[THE RECORDS]:
Content starts
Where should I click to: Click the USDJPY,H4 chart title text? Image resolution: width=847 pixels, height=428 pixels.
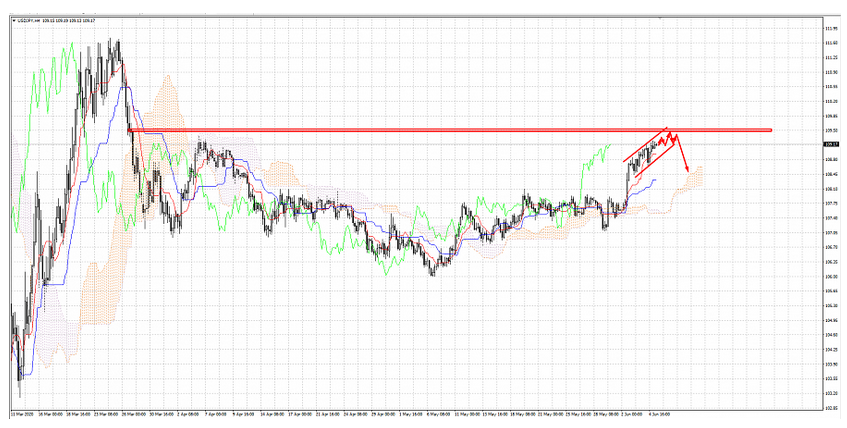tap(28, 19)
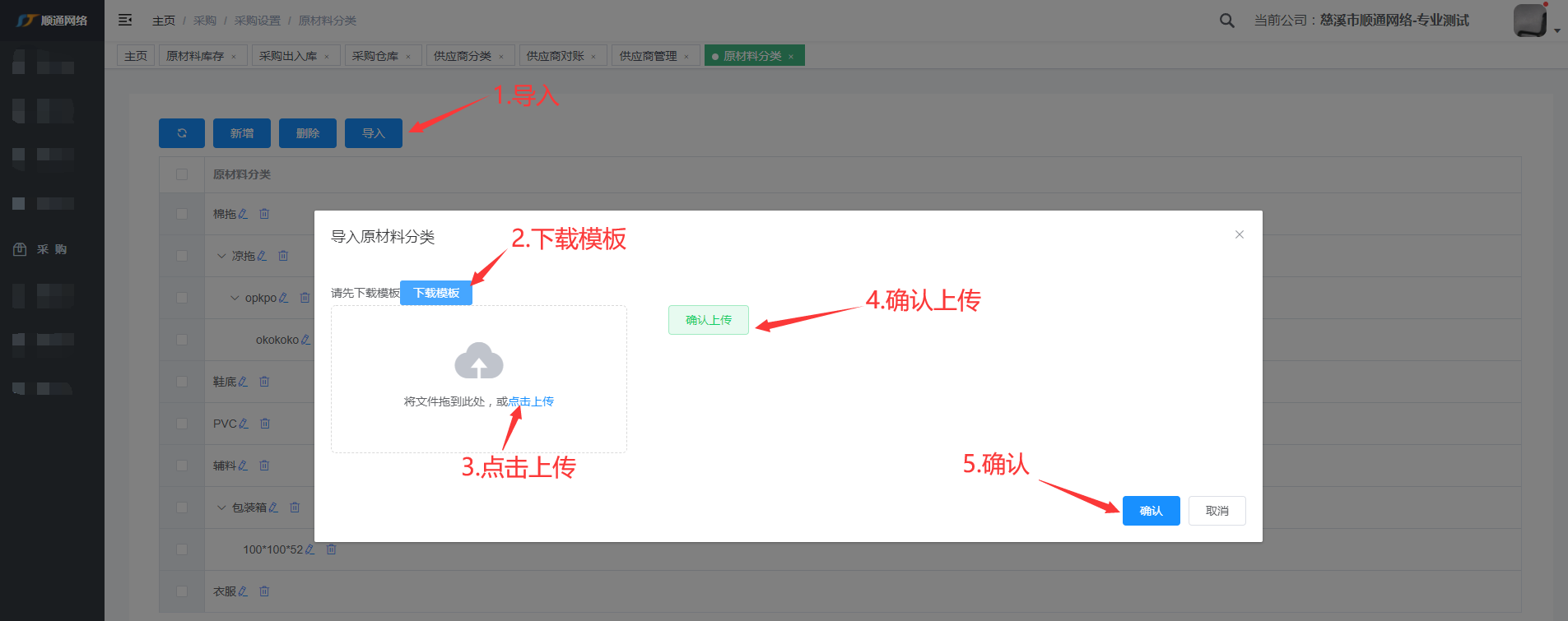Click the search magnifier icon
Image resolution: width=1568 pixels, height=621 pixels.
(1226, 21)
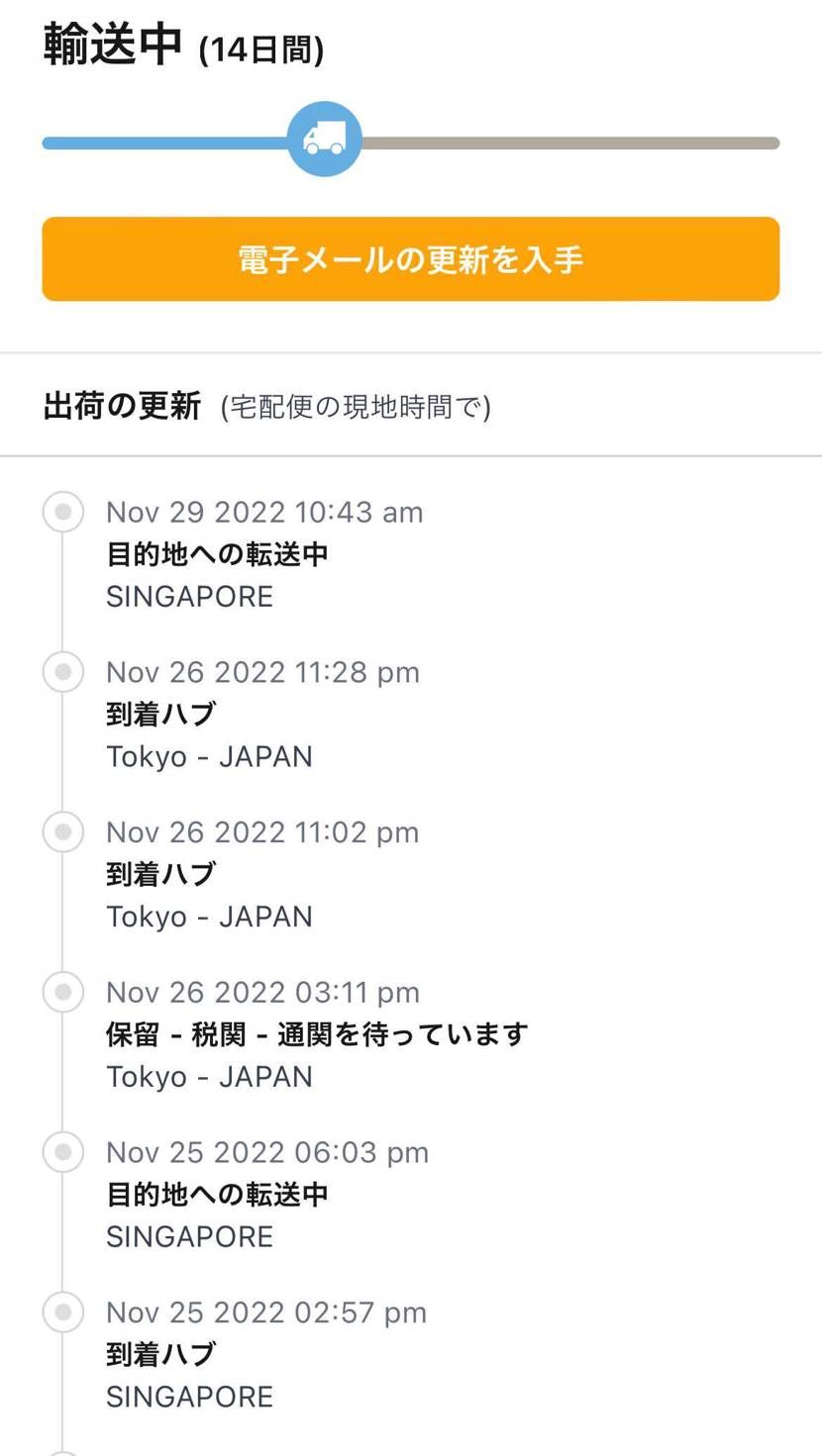Tap the 電子メールの更新を入手 orange button
822x1456 pixels.
(x=411, y=259)
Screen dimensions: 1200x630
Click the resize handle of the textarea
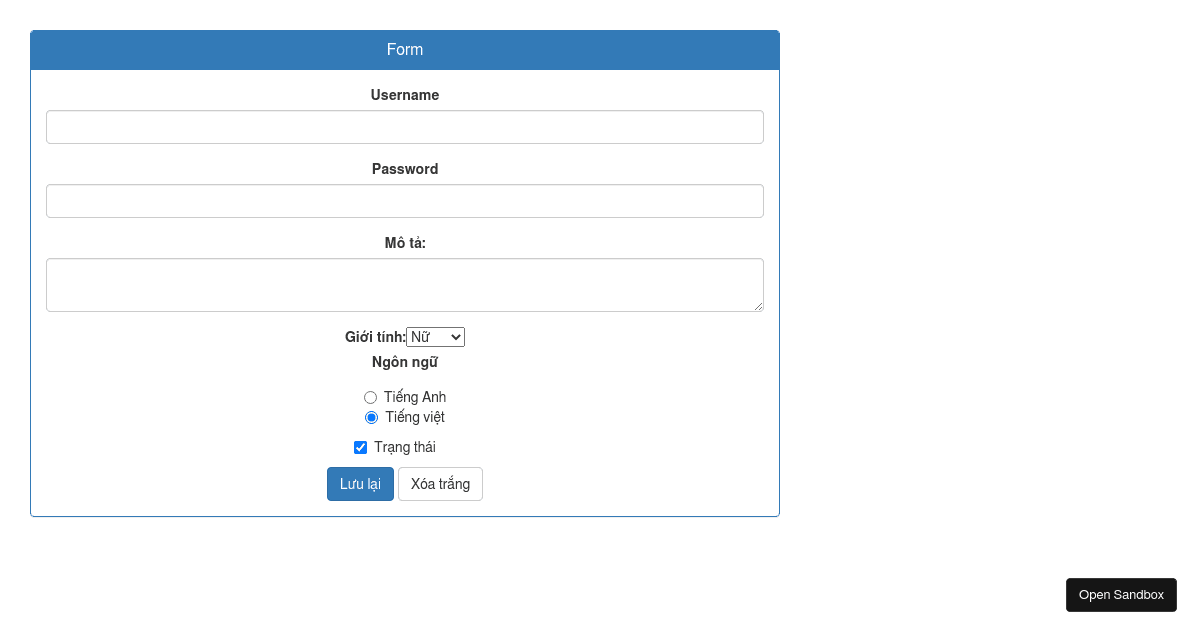758,308
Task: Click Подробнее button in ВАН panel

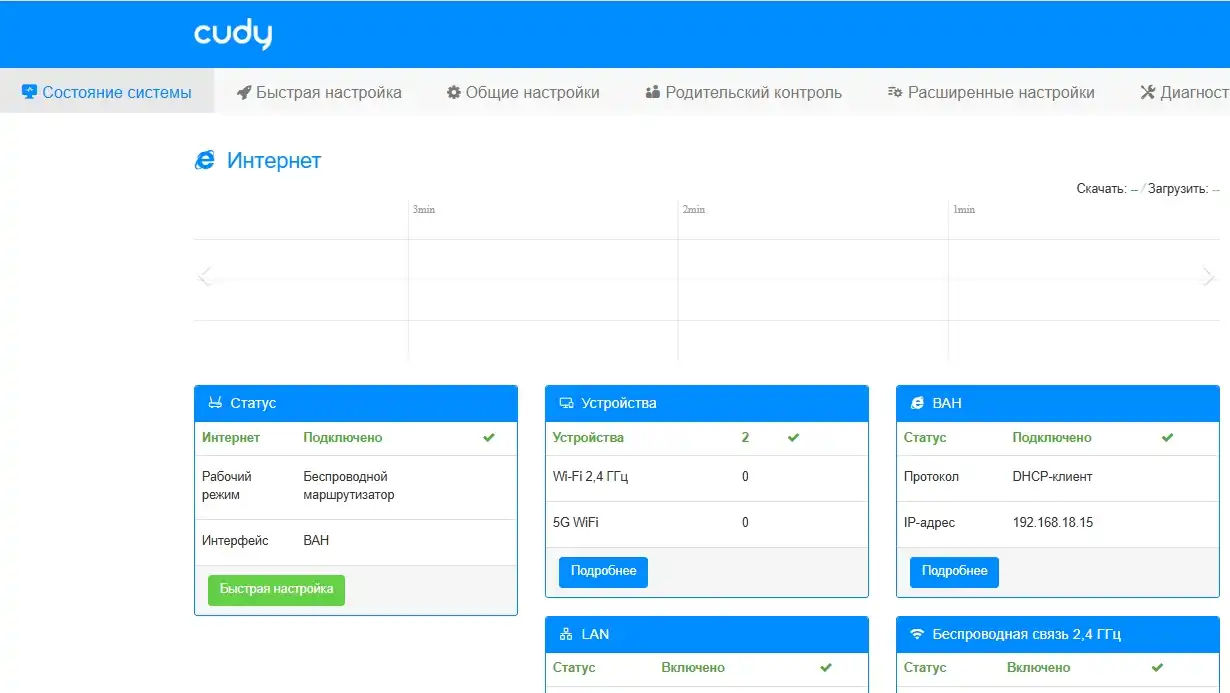Action: (954, 571)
Content ends
Each line from the one with "Click the resize handle of the textarea" to the final line of the data above is to be printed exactly; no picture should appear in the copy.

Click the resize handle of the textarea
758,308
Task: Click Подробнее button in ВАН panel

Action: (954, 571)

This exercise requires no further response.